Keeping in view the underlying objective of Green Initiatives, the Company has adopted a practice of making electronic presentation of the Agenda of Board Meeting and other Committee Meetings in the form of a power point presentation, wherever required. Adequate notice was given to all Directors w.r.t. the Board/ Committee Meetings held during the year. Agenda and detailed notes on agenda were sent well in advance so as to enable the Directors to become aware of all the facts on timely basis.

3. Audit Committee

The Audit Committee has been constituted by the Board in compliance with the requirements of Section 177 of the Act and Regulation 18 of the Listing Regulations.

(i) Broad Terms of Reference

  1. The Audit Committee at its discretion shall invite the Finance Director or Head of the Finance Function, Head of Internal Audit and a representative of the Statutory Auditor and any other such executives to be present at the meetings of the committee;

Provided that occasionally the Audit Committee may meet without the presence of any of the executives of the Company.

  1. The Audit Committee shall have the power to investigate any activity within its terms of reference, seek information from any employee, obtain outside legal or other professional advice and secure attendance of outsiders with relevant expertise, if considered necessary;

  2. The chairperson of the Audit Committee shall be an Independent Director and shall be present at Annual General Meeting to answer the shareholder’s queries;

  3. Oversight of the Company’s financial reporting process and the disclosure of its financial information to ensure that the financial statements are correct, sufficient and credible;

  4. Recommendation for appointment, remuneration and terms of appointment of auditors of the Company;

  5. Approval of payment to statutory auditors for any other services rendered by the statutory auditors;

  6. Reviewing, with the management, the annual financial statements and Auditor’s Report thereon before submission to the Board for approval, with particular reference to:

  7. a) Matters required to be included in the Director’s Responsibility Statement to be included in the Board’s Report in terms of clause (c) of Sub-Section 3 of Section 134 of the Companies Act, 2013.

  8. b) Changes, if any, in accounting policies and practices and reasons for the same.

  9. c) Major accounting entries involving estimates based on the exercise of judgement by management.

  10. d) Significant adjustments made in the financial statements arising out of audit findings.

  11. e) Compliance with listing and other legal requirements relating to financial statements.

  12. f) Disclosure of any related party transactions.

  13. g) Modified opinion(s) in the draft Audit Report.

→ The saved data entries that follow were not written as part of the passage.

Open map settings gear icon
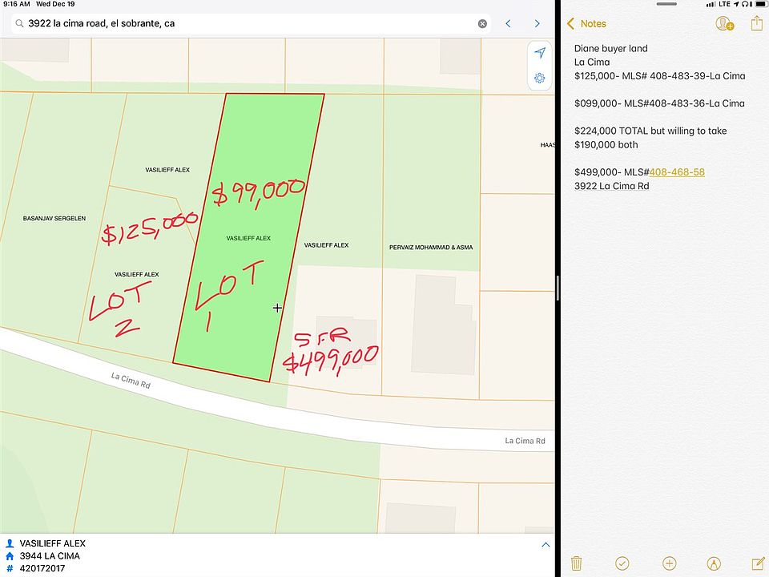[540, 78]
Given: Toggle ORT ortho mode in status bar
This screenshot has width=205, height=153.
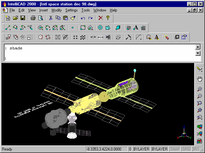Looking at the screenshot, I should pos(195,149).
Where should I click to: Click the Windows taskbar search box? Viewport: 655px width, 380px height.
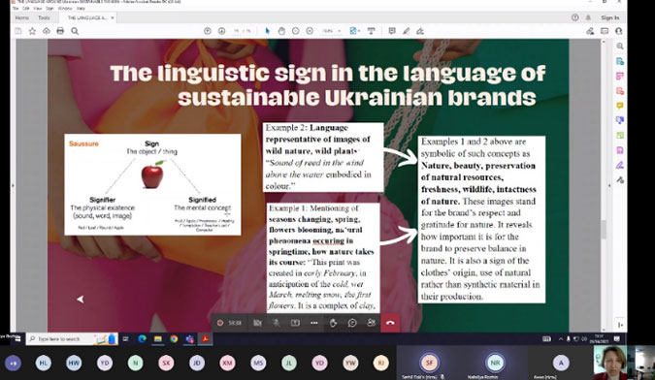[72, 338]
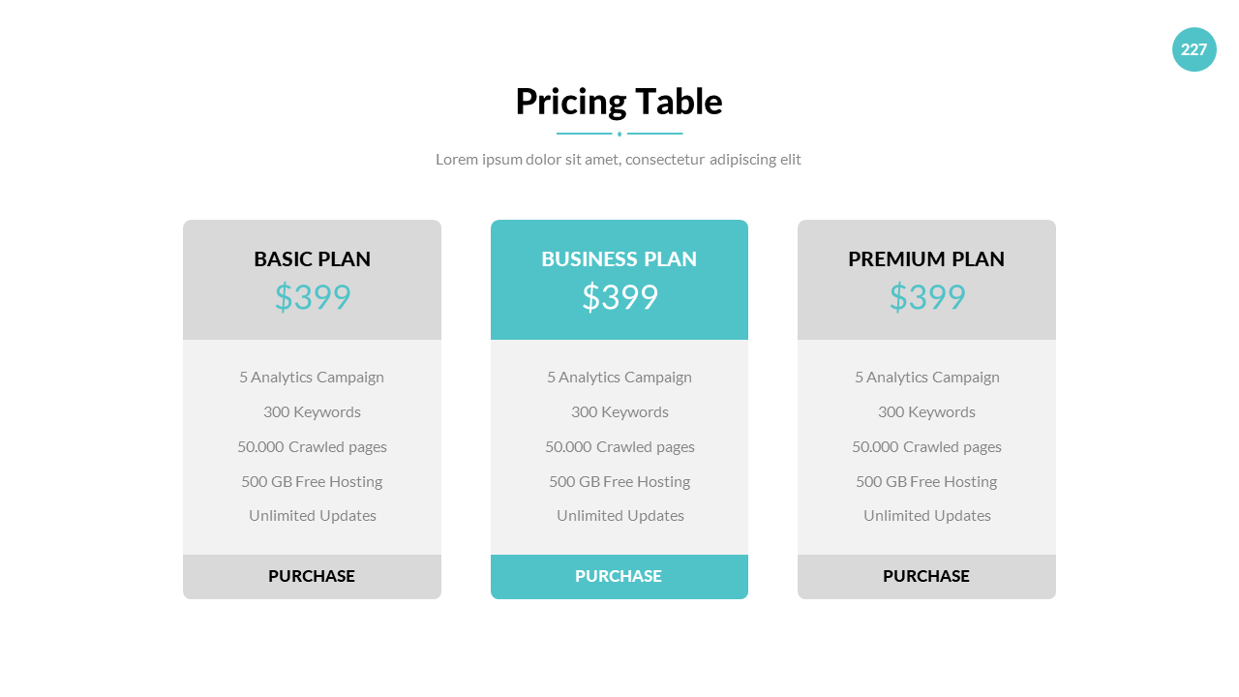Click the Purchase button under Basic Plan
This screenshot has width=1239, height=697.
312,576
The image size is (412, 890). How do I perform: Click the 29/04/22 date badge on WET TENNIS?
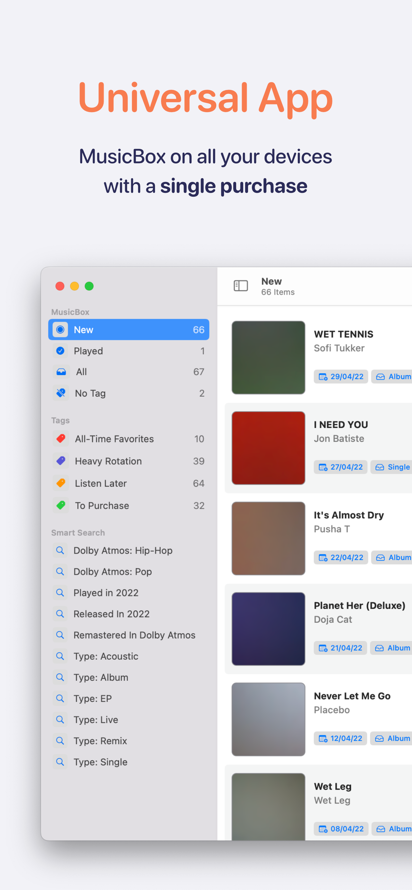pos(341,377)
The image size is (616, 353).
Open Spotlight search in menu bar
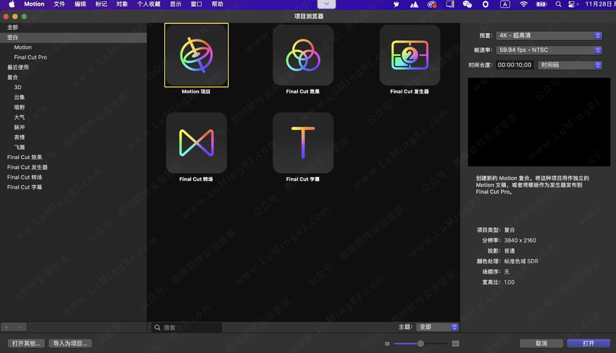(558, 4)
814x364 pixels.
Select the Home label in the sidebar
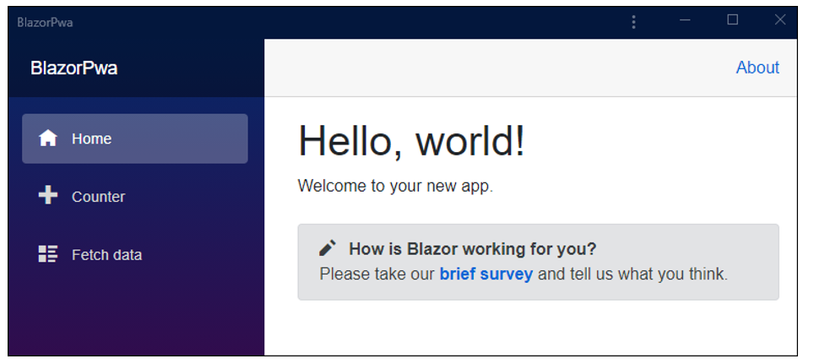coord(91,139)
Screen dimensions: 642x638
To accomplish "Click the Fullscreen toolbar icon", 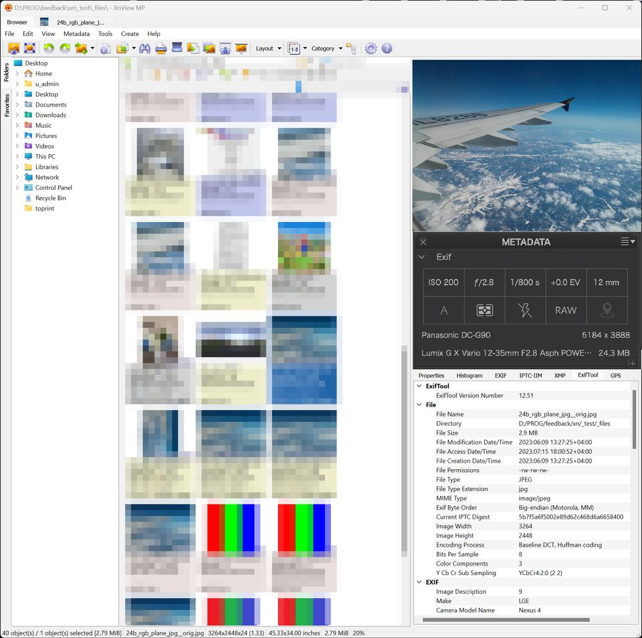I will [x=30, y=48].
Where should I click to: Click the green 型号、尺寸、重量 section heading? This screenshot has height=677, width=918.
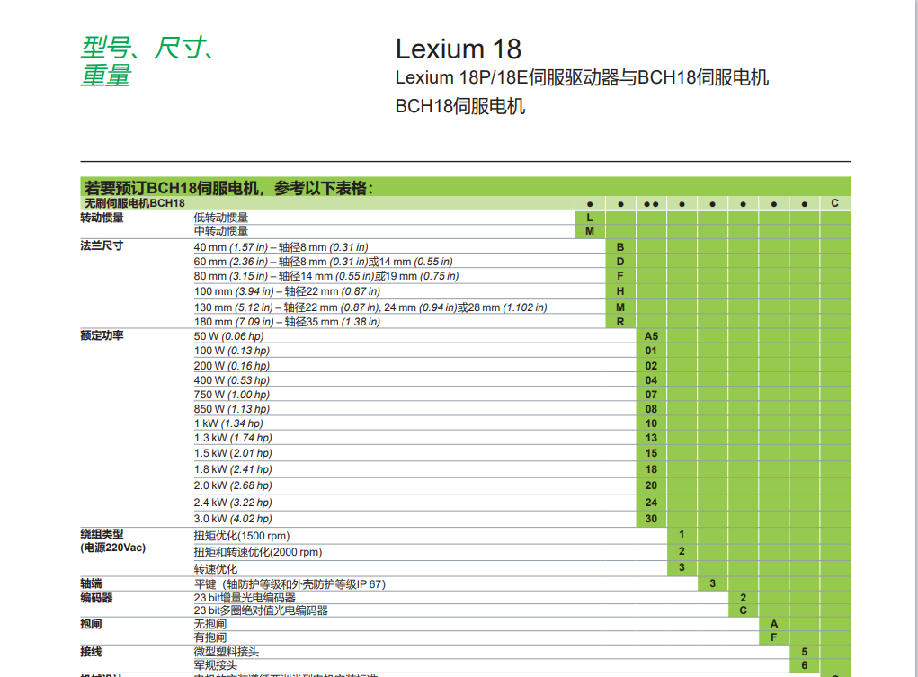pos(147,62)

  14. Reviewing, with the management, the quarterly financial statements before submission to the Board for approval;

  15. Reviewing, with the management, the statement of uses / application of funds raised through an issue (public issue, rights issue, preferential issue, etc.), the statement of funds utilized for purposes other than those stated in the offer document / prospectus / notice and the report submitted by the monitoring agency monitoring the utilisation of proceeds of a public issue or rights issue, and making appropriate recommendations to the board to take up steps in this matter;

  16. Reviewing and monitoring the auditor’s independence and performance, and effectiveness of audit process;

  17. Approval or any subsequent modification of transaction of the Company with related party;

  18. Scrutiny of inter-corporate loans and investments;

  19. Valuation of undertakings or assets of the Company, wherever it is necessary;

  20. Where a valuation is required to be made in respect of any property, stocks, shares, debentures, securities or goodwill or any other assets (herein referred to as the assets) or net worth of a Company or its liabilities under the provision of the Companies Act, 2013, it shall be valued by a person having such a qualifications and experience and registered as a valuer in such a manner, on such terms and conditions as may be prescribed and appointed by the Audit Committee or in its absence by the Board of Directors of the Company.

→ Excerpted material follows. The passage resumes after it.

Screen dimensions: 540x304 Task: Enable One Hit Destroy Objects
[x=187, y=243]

  21. Evaluation of internal financial controls and risk management systems;

  22. Reviewing with the management, performance of statutory and internal auditors, adequacy of the internal control systems;

  23. Reviewing the adequacy of internal audit function, if any, including the structure of internal audit department, staffing and seniority of the official heading the department, reporting structure coverage and frequency of internal audits;

  24. Discussion with Internal Auditors of any significant findings and follow up thereon;

  25. Reviewing the findings of any internal investigations by the Internal Auditors into matter where there is suspected fraud or irregularity or a failure of internal control systems of a material nature and reporting the matter to the Board;

  26. Discussion with Statutory Auditors before the audit commences, about the nature and scope of audit as well as post-audit discussion to ascertain any area of concern;

  27. To look into the reasons for substantial defaults in the payment to the depositors, debenture holders, shareholders (in case of non- payment of declared dividends) and creditors;

  28. To review the functioning of the Whistle Blower mechanism;

  29. Approval of appointment of Chief Financial Officer after assessing the qualifications, experience and background, etc. of the candidate; and

  30. Carrying out any other function as is mentioned in the terms of reference of the Audit Committee.

  31. The Audit Committee of the Company shall mandatorily review the following information:

  32. i. Management Discussion and Analysis of financial condition and results of operations.

  33. ii. Statement of Significant Related Party Transactions (as defined by the Audit Committee), submitted by management;

  34. iii. Management Letters/ Letters of Internal Control Weaknesses issued by the Statutory Auditors;

  35. iv. Internal Audit Reports relating to internal control weaknesses; and

  36. v. The appointment, removal and terms of remuneration of the Chief Internal Auditors shall be subject to review by the Audit Committee.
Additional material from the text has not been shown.